WASHINGTON – The White House has blamed a deadly chemical weapons attack in Syria’s Idlib province on the government of President Bashar al-Assad and said the incident was “reprehensible and cannot be ignored by the civilised world.”
“These heinous actions by the Bashar al-Assad regime are a consequence of the last administration’s weakness and irresolution,” White House spokesman Sean Spicer told a briefing. “President Obama said in 2012 that he would establish a ‘red line’ against the use of chemical weapons and then did nothing.”
Spicer declined to say what the US administration would do about the attack but added President Donald Trump had spoken on Tuesday with his national security team about the issue.
A suspected Syrian government chemical attack killed scores of people, including children, in the northwestern province of Idlib on Tuesday, a monitoring group, medics and rescue workers in the rebel-held area said. The Syrian military denied responsibility and said it would never use chemical weapons.
The head of the health authority in rebel-held Idlib said more than 50 people had been killed and 300 wounded. The Union of Medical Care Organisations, a coalition of international aid agencies that funds hospitals in Syria, said at least 100 people had died.
Spicer reiterated the view expressed by Trump’s top aides in recent days that the US is not now focused on making Assad leave power and the priority instead is on defeating Islamic State militants.
That was a departure from the Obama administration’s public stance on Assad’s fate, and drew criticism for playing down a long-standing US goal to help end the six-year-long Syrian civil war.
Spicer said statements last week by Secretary of State Rex Tillerson and UN Ambassador Nikki Haley “speak to the political realities of the situation in Syria” and that there is no longer a fundamental option of “regime change.”
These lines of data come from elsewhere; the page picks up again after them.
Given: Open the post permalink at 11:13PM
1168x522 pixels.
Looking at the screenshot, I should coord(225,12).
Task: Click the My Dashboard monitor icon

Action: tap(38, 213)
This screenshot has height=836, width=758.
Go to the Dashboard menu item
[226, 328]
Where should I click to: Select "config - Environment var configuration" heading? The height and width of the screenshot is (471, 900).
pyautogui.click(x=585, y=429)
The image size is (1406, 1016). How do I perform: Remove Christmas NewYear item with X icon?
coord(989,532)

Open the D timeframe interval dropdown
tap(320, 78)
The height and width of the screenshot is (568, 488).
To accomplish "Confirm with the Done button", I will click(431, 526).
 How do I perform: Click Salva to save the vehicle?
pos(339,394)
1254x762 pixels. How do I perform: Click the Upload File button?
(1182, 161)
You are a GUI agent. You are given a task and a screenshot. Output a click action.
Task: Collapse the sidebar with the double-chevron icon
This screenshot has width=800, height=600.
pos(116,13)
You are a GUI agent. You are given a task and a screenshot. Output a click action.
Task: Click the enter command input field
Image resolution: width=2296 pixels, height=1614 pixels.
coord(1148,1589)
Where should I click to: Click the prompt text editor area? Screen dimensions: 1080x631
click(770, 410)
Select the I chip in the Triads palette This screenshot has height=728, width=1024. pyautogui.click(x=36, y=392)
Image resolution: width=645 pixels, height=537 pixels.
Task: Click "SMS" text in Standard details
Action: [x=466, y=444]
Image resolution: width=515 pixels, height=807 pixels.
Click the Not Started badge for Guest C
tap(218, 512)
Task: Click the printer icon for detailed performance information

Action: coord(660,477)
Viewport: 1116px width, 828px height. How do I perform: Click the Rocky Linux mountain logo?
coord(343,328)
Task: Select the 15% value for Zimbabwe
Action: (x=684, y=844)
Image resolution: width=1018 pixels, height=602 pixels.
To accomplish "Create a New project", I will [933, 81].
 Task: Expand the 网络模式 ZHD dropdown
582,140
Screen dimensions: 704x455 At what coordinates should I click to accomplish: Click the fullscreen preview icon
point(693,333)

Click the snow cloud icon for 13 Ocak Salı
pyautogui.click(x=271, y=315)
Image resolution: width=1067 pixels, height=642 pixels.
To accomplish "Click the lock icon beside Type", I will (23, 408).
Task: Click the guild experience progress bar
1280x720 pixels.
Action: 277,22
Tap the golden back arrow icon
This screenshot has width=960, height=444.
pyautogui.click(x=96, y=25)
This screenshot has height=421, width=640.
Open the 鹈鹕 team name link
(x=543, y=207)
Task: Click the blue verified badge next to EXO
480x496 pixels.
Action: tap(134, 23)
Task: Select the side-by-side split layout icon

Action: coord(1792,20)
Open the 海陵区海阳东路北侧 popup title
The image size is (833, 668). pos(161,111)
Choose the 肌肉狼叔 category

President Barack Obama set a “red line” in 2012 warning of military action if Assad’s forces used chemical weapons in the civil war. But in 2013 he backed away from carrying out threatened air strikes once a deadly chemical weapons attack was confirmed. That raised concerns among US allies in the Middle East about Obama’s commitment to using force in the region.
Asked if the Trump administration would draw another red line, Spicer said, ”I’m not ready to talk about our next step, but we will get there soon.”